Once the female lays her eggs, the eggs will be on their own.  The female leaves.

Most people find it shocking that the horseshoe crabs would go through all of this trouble and then leave their eggs. Yet if one thinks about it, they are not the only species that do this.  The animals humans look to like frogs, turtles, and fish do this as well.

Not so yummy?

Two common questions I get about animals: what do they eat and how do they eat it?

The horseshoe crab doesn’t have a mandible, or jaw, and neither does it have teeth.  This is fairly common in the non-mammal animals.  Instead, the horseshoe crabs crush their food between their legs before they pass the crushed food into their mouth or gullet. Their mouth or gullet is located at the top of their body.  From there the food is passed to their stomach.

The gullet is also known as a gizzard in bird species.  The purpose of this thick sac with muscular walls, also known as a secondary stomach, is to grind up the food before the food is eaten.

_Data section_
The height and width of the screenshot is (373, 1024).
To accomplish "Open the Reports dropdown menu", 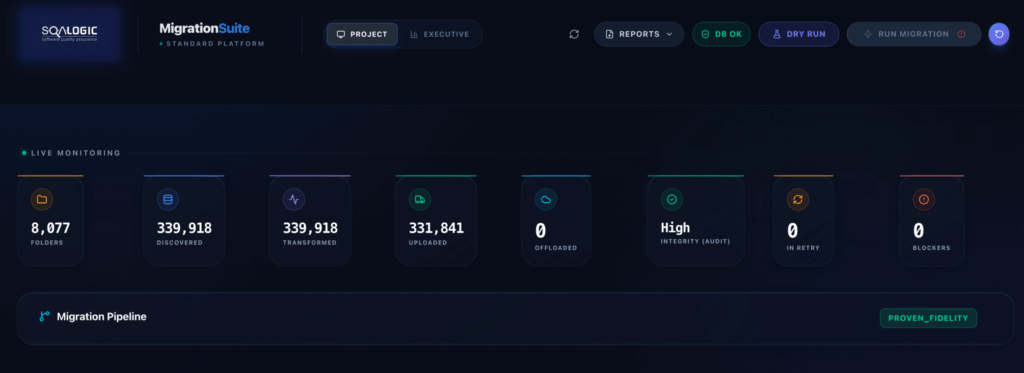I will 639,34.
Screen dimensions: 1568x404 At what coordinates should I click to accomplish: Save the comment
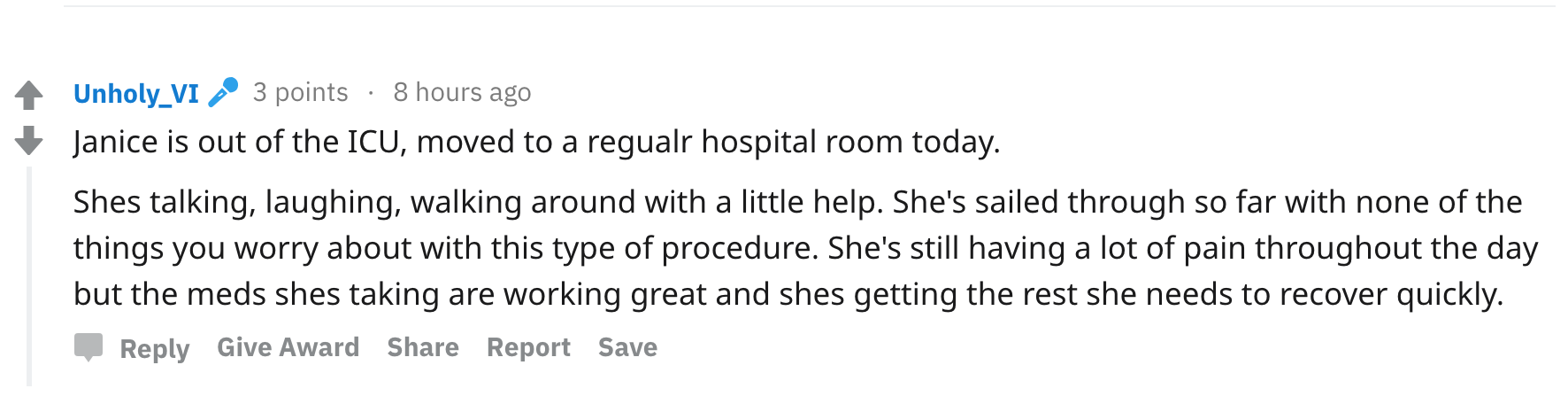(627, 347)
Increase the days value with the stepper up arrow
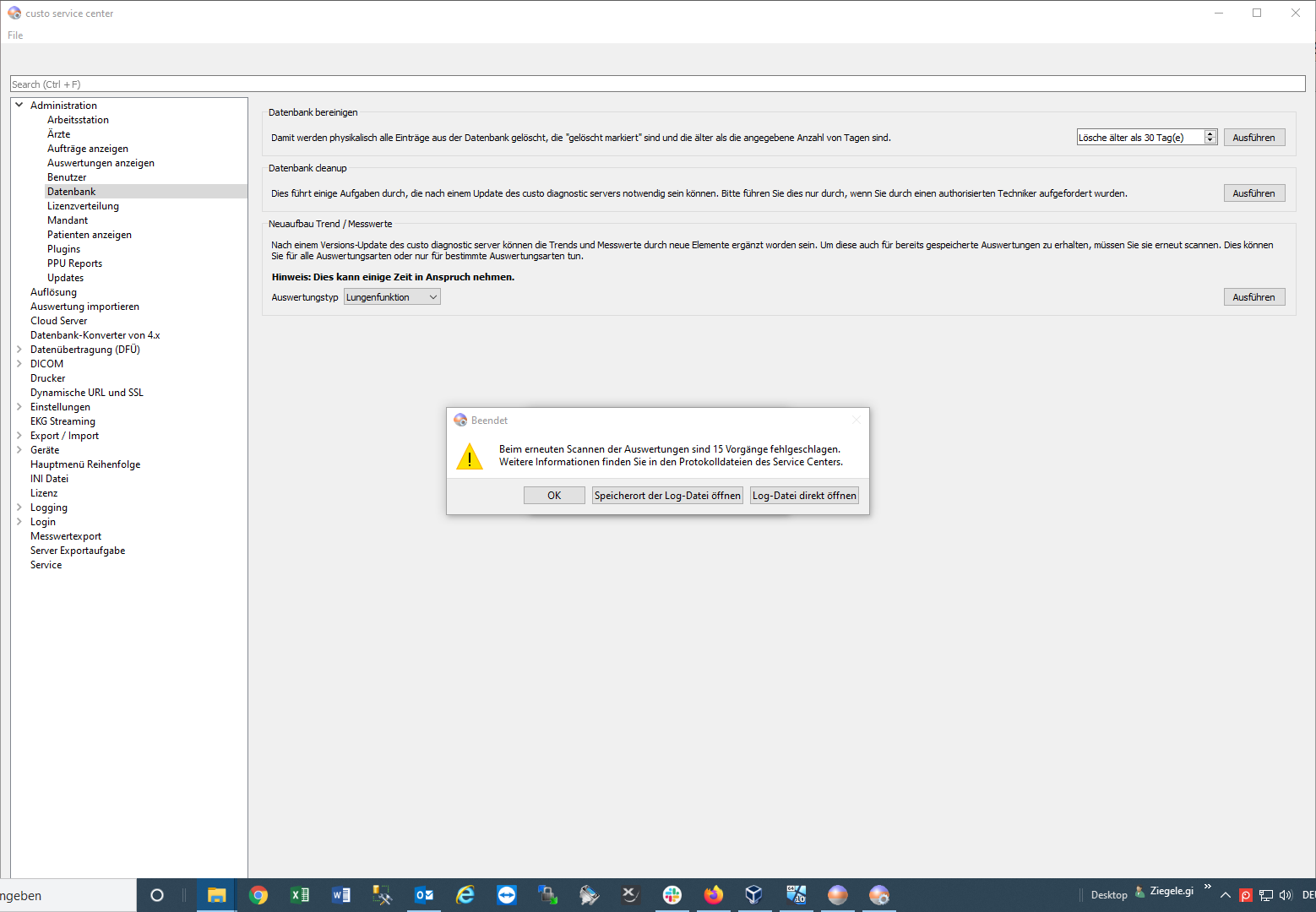 pos(1210,134)
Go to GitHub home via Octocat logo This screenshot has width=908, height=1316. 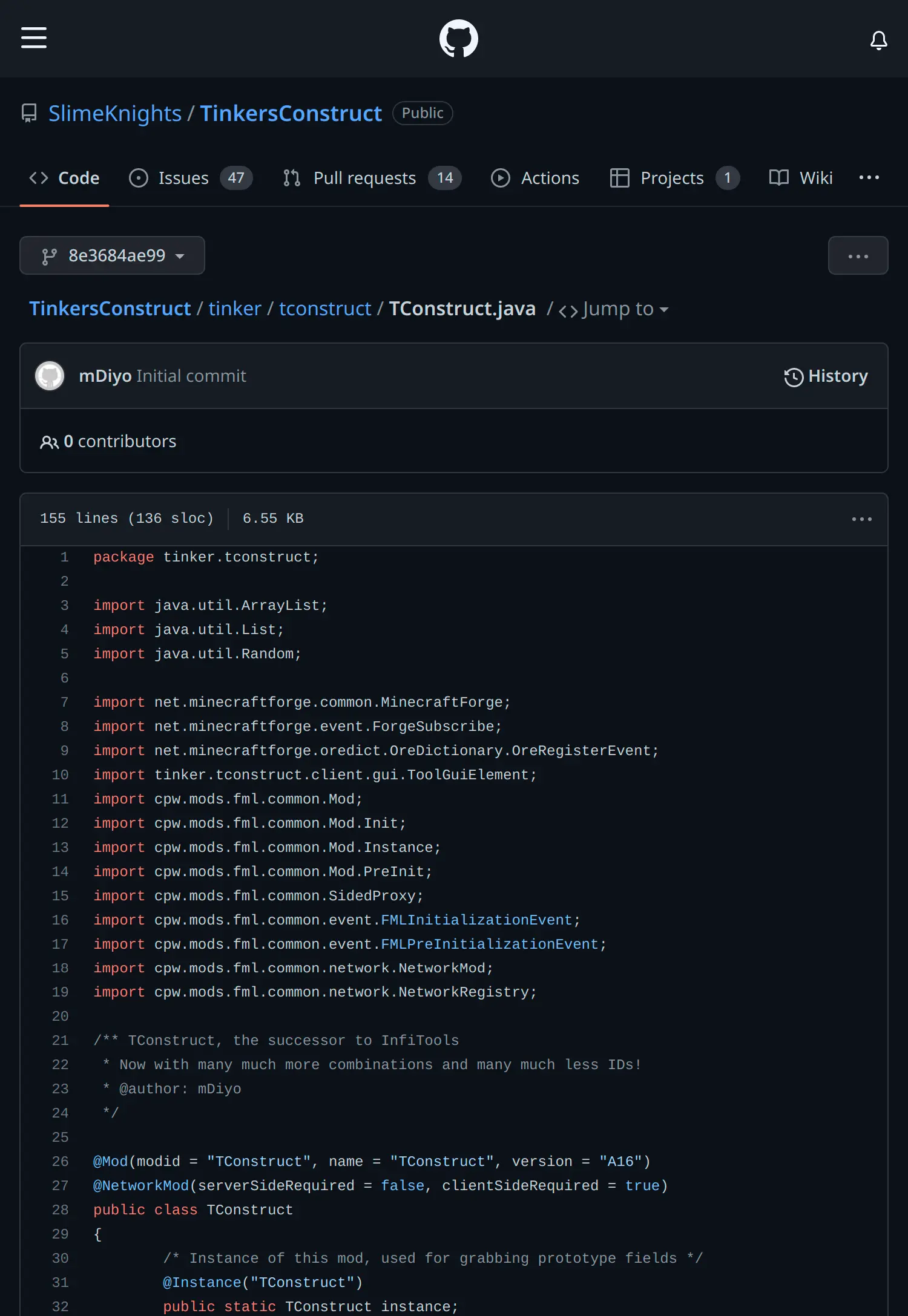click(458, 39)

_Problem statement_
According to the horseshoe crab text, how do horseshoe crabs break up their food, given that they have no jaw or teeth?

_Exercise response_
They crush their food between their legs before passing it into their mouth or gullet.